Siempre me ha sorprendido, y a la vez maravillado, el poder de la muerte para convertir a personas deleznables en difuntos merecedores de beatificación. Es muy habitual que quienes han padecido abandono, indiferencia, ausencia de cariño e incluso malos tratos, vayan dibujando con el paso del tiempo un retrato bien diferente del finado/a.

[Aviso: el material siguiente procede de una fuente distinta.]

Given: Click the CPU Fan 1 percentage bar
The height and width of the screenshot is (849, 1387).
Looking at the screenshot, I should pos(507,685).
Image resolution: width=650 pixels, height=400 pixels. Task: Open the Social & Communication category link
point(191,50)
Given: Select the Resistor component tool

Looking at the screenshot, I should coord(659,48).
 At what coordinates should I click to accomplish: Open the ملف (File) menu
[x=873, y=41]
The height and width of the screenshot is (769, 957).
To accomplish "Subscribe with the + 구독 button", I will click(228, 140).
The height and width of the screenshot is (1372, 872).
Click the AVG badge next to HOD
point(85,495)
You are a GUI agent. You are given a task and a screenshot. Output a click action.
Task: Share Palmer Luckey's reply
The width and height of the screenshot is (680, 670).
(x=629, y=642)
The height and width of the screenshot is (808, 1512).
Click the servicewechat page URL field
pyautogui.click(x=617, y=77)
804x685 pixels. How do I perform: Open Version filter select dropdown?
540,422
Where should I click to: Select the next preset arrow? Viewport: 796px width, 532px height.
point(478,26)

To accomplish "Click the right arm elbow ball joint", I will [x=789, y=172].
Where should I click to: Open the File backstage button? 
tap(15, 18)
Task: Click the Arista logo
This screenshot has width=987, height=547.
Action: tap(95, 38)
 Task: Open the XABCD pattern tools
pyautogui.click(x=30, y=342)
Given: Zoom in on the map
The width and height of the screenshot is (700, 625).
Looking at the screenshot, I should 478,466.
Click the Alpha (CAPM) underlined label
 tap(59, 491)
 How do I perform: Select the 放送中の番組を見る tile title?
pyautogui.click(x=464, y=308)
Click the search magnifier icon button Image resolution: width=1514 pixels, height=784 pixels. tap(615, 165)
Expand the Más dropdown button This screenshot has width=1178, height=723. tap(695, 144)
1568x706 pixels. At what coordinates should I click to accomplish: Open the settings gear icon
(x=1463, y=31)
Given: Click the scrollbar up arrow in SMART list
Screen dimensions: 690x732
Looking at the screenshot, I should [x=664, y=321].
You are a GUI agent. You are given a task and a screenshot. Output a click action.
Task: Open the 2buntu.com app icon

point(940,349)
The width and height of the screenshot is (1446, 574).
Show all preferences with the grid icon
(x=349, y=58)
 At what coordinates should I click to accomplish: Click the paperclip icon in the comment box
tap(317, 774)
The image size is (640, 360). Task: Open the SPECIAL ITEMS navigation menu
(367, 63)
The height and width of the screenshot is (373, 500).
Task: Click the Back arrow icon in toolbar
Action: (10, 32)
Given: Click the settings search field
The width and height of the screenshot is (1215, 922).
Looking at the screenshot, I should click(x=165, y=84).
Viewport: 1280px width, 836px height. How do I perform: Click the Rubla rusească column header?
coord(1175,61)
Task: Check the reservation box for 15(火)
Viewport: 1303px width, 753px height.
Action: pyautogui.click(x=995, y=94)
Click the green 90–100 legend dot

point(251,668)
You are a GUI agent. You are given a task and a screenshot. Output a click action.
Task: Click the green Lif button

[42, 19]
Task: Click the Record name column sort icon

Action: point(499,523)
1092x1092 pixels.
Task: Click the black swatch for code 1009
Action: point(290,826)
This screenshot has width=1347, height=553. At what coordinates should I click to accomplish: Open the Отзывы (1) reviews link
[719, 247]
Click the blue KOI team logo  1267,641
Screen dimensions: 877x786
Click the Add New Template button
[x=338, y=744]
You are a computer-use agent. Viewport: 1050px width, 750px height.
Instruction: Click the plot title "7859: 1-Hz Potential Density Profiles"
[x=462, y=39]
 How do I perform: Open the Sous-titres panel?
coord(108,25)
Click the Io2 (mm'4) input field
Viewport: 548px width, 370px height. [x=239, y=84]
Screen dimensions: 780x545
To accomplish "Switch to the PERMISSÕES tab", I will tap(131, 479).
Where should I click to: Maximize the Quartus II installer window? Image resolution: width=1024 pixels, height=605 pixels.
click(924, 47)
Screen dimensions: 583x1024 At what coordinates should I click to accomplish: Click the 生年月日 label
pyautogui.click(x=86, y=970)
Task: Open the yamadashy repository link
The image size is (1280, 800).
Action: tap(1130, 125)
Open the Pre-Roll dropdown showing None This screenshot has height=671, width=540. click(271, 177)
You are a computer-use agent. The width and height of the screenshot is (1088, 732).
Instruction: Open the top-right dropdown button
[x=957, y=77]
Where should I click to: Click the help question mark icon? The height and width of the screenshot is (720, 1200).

Este comportamiento no es exclusivo de nuestros tiempos; desde siempre (al menos en la cultura occidental), el ser humano se ha esforzado en crearse un pasado idílico (aunque ese pasado hubiera sido más bien infernal y vergonzoso) para asirse a un presente impoluto, honorable y, en muchos casos, envidiable. Atrás quedaban -y quedan- ancestros célebres por sus borracheras, por su carácter violento, por su dejadez, su falsedad, para dejar paso a hombres y mujeres (casi siempre hombres, cosa que merecería un estudio aparte) respetables, entregados o, cuanto menos, dignos de ser recordados con el corazón encogido por la ausencia.
Del mismo modo, y en una relación casi directa, se tiende a arrinconar, ofender y menospreciar a los vivos que se han partido la espalda (literalmente) por nosotros, que han derrochado (literalmente) sudor y fuerzas por nosotros, que se han desvelado (literalmente) por nosotros, en definitiva, a aquellos y a aquellas que durante años no tuvieron más horizonte (literalmente) que el de procurarnos techo, comida, vestido y educación aún a costa de su salud y de su tiempo.
Mi amigo Jodra, conocido sobradamente por quienes sigan mis escritos, me hablaba no hace mucho de esto. Él nunca ha ocultado que tuvo un padre sin convicción de tal y sin propósito de serlo, lo cual puede ser bastante peor. El progenitor de mi buen amigo fue en vida un hombre despegado, socio del alcohol, poco amable con su mujer, poco cumplidor con sus hijos, pero alabado por amigos, conocidos y vecinos por su simpatía, su alegría y su sempiterna disposición a ayudar, vamos, lo que vulgarmente viene siendo conocido como «un cordero en la calle y un lobo en casa». El padre de Jodra falleció hace ya unos años. Lo hizo tras una penosa enfermedad en la que aquellos amigos, conocidos, vecinos y amantes de los días de esplendor parecían no haberle conocido jamás. Fue sólo Jodra el que caminó a su lado en el trayecto de su particular calvario, el que asistió a su último aliento, el que se ocupó de preparar los billetes para el viaje hacia ese destino temido, el que le despidió en silencio. Recuerdo que en su momento le pregunté si ello había supuesto para él un acto de cobardía o de rendición. Y recuerdo también que, muy orgulloso, me respondió que no, porque jamás, en momento alguno de aquel proceso final, demostró flaqueza ni se dejó vencer por las circunstancias, es más, según él, siempre dejó muy claro al padre, incluso en los instantes más dolorosos, que sólo hacía aquello por humanidad, lo mismo que podría hacerlo por un amigo o incluso por un desconocido necesitado de atenciones. El enfermo, según me contó Jodra, le llegó a preguntar si le quería, y mi amigo le respondió que sí (el amor es involuntario), aunque no iba a demostrarlo, simplemente porque no lo merecía.
La misma tarde del día en que el padre de Jodra fue convertido en cenizas, mi amigo se desplazó hasta la residencia en la que su madre residía desde que los recuerdos comenzaron a huir de su memoria. Estuvo a su lado (como ocurría siete días a la semana) hasta que fue conducida a la cena. Hablaron poco. Era mejor así. Pocas cosas hay tan dolorosas como ver perderse en bosques oscuros a las personas amadas.
Jodra no es muy aficionado a exteriorizar sus sentimientos, pero yo sé, sin que me lo diga, que se siente muy orgulloso de mantener limpios sus recuerdos, de no haber cedido a la humana tentación de maquillar el pasado para mostrar al mundo un presente maravilloso, de no engañarse ni querer engañar, de saber reconocer a quien nos hirió y a quien nos amó, y aún más de demostrarlo. Como él acostumbra a decir en conversaciones de este pelo «Deformar la realidad es propio de débiles. Respetarla, es tan sólo un hecho de justicia».